Know the impact of colour in your presentation. Different colours evoke different reactions. Red is strong; blue is calming; green is growing and environmentally friendly; yellow is bright; orange invigorating; white denotes peace; black is dark; purple is royal and rich; and grey is neutral. Other colours carry various meanings and qualities. This is something you can explore in greater depth.

When making a visual presentation, use your voice and your visual aids to focus the other party’s attention on the salient points. It’s good to introduce and emphasise the salient points numerically, in order of importance or natural sequence, and recap them again in conclusion at the end.

Making eye contact with your audience while enumerating each salient point throughout the presentation substantially increases their interest and retention. Using a pointer or laser pen allows you to direct their attention to particular points, helping them to focus and more quickly absorb information.

Using a pen as a visual aid is also a good attention-directing tactic when signing contracts and closing a deal. By lifting the pen in front of you in a gesture as you speak, their eyes will follow it. At the appropriate time, place the pen on the order form or contract to begin the signing and their eyes will follow to the point where you want them to look.

It’s not about you

Yet it’s generally best not to start your presentation with “I.” Because, although they want to know who you are and if they can trust you, it really isn’t about you. Their interest in you is a function of their self-interest. Their primary interest lies in getting what they want or finding a solution to their situation or problem. Their primary interest in you is about what you can do for them, and about any ideas or information you may have that will serve their primary reasons for attending.

So start the presentation in the best “sweet spot” you can find that directly touches on their self-interest and which leads to the issue, service, or product you have both come to negotiate about. Remember that self-interest is what brings everyone to a negotiation. So, speak to their self-interest in terms that they immediately understand, and that pique their interest and hold their attention.

For example, start the presentation with “You,” the locus of their self-interest. And “you” also includes the work they do or the company or business they represent. For example: “You are a leading XYZ organisation in ABC and you can remain there for a lot longer than your competitors think you can.” Or, “You are the seventh most profitable XYZ organisation, and we can help you get into the top three [rankings] within two years.” Or, “Your problem is that you have unallocated expenses sitting in your Office General Account, and your current system doesn’t have the memory capacity for total cost recovery, which makes it hard to figure out payments to clients. Our system will fix that glitch and streamline your financial operations.”
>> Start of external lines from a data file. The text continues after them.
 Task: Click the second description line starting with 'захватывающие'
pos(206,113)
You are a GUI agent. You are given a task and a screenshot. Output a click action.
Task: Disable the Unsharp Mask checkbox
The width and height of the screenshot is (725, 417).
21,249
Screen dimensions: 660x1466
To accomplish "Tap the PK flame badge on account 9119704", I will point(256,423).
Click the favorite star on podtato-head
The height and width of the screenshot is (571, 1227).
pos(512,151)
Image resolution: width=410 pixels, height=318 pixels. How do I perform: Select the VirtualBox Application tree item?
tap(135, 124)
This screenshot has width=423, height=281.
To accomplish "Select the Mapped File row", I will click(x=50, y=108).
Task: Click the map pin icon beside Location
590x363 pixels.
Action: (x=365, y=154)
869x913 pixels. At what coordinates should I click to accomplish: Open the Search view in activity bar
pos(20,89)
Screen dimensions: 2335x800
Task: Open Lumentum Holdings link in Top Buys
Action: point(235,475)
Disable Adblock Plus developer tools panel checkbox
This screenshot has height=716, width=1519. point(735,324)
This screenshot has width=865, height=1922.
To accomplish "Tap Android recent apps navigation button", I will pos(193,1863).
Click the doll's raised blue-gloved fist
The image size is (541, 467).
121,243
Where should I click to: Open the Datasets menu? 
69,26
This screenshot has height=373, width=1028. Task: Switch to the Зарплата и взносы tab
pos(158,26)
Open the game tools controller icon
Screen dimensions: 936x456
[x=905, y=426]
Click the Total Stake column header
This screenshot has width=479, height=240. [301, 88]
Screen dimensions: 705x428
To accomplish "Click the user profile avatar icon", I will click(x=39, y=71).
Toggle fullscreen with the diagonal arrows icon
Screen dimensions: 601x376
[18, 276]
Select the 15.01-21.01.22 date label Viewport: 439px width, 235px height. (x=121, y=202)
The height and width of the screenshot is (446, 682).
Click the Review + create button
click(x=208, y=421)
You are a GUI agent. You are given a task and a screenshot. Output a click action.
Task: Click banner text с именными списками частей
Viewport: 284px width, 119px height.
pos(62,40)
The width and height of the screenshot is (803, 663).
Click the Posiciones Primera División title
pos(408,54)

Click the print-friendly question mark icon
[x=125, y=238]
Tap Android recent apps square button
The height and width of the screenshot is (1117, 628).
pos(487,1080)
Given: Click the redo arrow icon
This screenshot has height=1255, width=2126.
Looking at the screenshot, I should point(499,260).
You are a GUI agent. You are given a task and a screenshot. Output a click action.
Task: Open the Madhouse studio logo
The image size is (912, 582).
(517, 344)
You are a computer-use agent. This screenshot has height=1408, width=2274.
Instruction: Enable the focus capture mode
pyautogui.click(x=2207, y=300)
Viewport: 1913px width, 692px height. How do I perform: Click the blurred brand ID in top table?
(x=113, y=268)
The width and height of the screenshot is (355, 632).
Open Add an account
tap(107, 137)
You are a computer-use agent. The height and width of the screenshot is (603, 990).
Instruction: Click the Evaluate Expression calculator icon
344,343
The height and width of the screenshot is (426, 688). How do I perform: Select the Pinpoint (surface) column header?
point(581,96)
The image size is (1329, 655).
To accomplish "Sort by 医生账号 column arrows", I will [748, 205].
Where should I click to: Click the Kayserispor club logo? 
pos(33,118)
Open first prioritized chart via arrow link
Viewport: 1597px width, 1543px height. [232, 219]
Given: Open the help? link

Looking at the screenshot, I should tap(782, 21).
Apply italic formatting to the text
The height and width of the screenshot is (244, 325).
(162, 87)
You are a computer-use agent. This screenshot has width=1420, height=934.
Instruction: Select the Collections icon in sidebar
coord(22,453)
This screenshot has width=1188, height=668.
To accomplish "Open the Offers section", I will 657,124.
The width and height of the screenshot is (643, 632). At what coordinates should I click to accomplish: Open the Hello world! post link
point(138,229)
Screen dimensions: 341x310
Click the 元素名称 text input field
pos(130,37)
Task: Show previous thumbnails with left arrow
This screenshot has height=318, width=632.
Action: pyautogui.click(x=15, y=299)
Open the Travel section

At the start, your presentation must be simple, clear, articulate, and easy to follow. Speak to your audience in realistic but optimistic terms that raise their hopes and expectations, that conjure pictures and possibilities in their minds, or that succinctly outlines their problem and offer a solution.

Give relevant or compelling details, but don’t burden your initial presentation with too many details, statistics, and facts. You can develop these over the course of the negotiation. Use short, sharp, emphatic points to drive home the benefits you are proposing. Wherever possible allow your audience to visualise a picture or image of what their “first prize” would be by using what you are offering them.

Let your energy, optimism, and enthusiasm be contagious. Let your poise and confidence instil trust that you are the person who can help them and that they have come to the right place. Confidence, poise, and authority are communicated through eye contact, facial expressions, and body language, which are a crucial part of your initial presentation.

Depending on your audience, some showmanship – emphatic gestures, relevant props, dramatic delivery – can be effective in grabbing their attention and emphasising your points. To learn from the best, go to YouTube and watch videos of great magicians and motivational speakers. Study how they use their voices, gestures, body language, and facial expressions to establish rapport and hold an audience’s attention. Or watch a good waiter in a high-class restaurant introduce himself and describe the specials for the evening.

Experiment with and practice your presentation skills until they become second nature, a natural and intuitive part of your professional persona.